Categories: Brexit, UK Politics

3 Responses to “PM can’t square circle despite his desperation for a deal”

  • A form of phyto-sanitary controls already exists between UK mainland and NI; there is no reason why this cannot be seamlessly added onto, without issues of sovereignty being considered.
    The majority of NI population voted to remain and given the special status of NI in all sort of ways, the geographical dimension of democracy should also be upheld….in this respect the DUP are not representative of the people and SF places its abstentionist policy ahead of constructive opposition in Westminster.
    There is an estimated half a million Irish nationals in the UK and six million Britons are said to have an Irish grandparent (and eligible for Irish passports); this Irish heritage identity group could obliterate DUP influence if it was constructively mobilised and also hold a major electoral influence in a large number of marginal parliamentary seats.

  • A very apposite comment, Joseph. Few MPs have any deep understanding of Irish history. I have asked my MP, Suella Braverman, to tell me what she knows about Ireland. She does not answer. She is about 38, I think, so does not even have any handle on recent history since 1969. I am 72 and remember the troubles very clearly and if those dark days returned it would be a disaster. I wish Mo Mowlem was still with us because she would lay into these abject Tories.
    I have an Irish great grandfather who came to this country after the famine of the 1840s. Sadly for me, my grandfather, was born in this country and I therefore am illegible for an Irish passport.
    The Tories should read the history books and take note of the role the Irish famine played in dividing their lousy party in 1846. They are risking the same now. It defies belief.
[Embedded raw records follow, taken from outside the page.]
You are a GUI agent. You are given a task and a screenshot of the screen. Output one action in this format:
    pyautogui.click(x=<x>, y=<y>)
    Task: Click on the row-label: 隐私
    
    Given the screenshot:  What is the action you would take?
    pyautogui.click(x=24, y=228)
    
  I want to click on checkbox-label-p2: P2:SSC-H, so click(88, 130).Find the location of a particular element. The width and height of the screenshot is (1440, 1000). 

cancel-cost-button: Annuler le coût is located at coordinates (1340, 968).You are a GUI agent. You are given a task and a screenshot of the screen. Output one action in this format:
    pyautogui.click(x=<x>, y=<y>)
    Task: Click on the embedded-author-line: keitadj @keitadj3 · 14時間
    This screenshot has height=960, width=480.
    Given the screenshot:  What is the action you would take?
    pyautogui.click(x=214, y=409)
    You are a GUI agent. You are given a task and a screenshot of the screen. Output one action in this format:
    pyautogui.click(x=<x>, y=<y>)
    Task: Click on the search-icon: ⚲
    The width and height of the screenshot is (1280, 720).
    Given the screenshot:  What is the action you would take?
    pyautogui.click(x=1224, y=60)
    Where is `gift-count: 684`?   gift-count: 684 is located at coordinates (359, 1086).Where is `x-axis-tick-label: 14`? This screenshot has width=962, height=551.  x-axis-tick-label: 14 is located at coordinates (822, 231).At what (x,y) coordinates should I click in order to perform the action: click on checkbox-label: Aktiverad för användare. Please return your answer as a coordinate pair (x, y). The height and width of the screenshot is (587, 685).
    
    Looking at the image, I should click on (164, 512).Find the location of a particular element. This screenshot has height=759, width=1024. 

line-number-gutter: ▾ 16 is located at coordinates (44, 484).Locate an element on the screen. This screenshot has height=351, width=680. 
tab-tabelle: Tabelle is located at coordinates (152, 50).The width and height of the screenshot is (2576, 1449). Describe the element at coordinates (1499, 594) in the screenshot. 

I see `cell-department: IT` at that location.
  • There appears to be an engrained imperial strand running through the psyche of the ERG wing of the Tory party which corrodes their political strategies towards Ireland and poisons the dialogue of two equal partners. It is difficult not to catch a whiff of residual colonialism in the conversation, Just contrast the appraisal of Johnson’s envoy to the EU, Barclay with that of Cowan, the Deputy Irish PM on progress in talks. We should avoid at all costs the decline in British-Irish relations of the 1960s-1980, which I have personally experienced from the borderlands, where three to four layers of security forces were commonplace and completely gutted economic activities. The voice of William D. Taylor above resonates.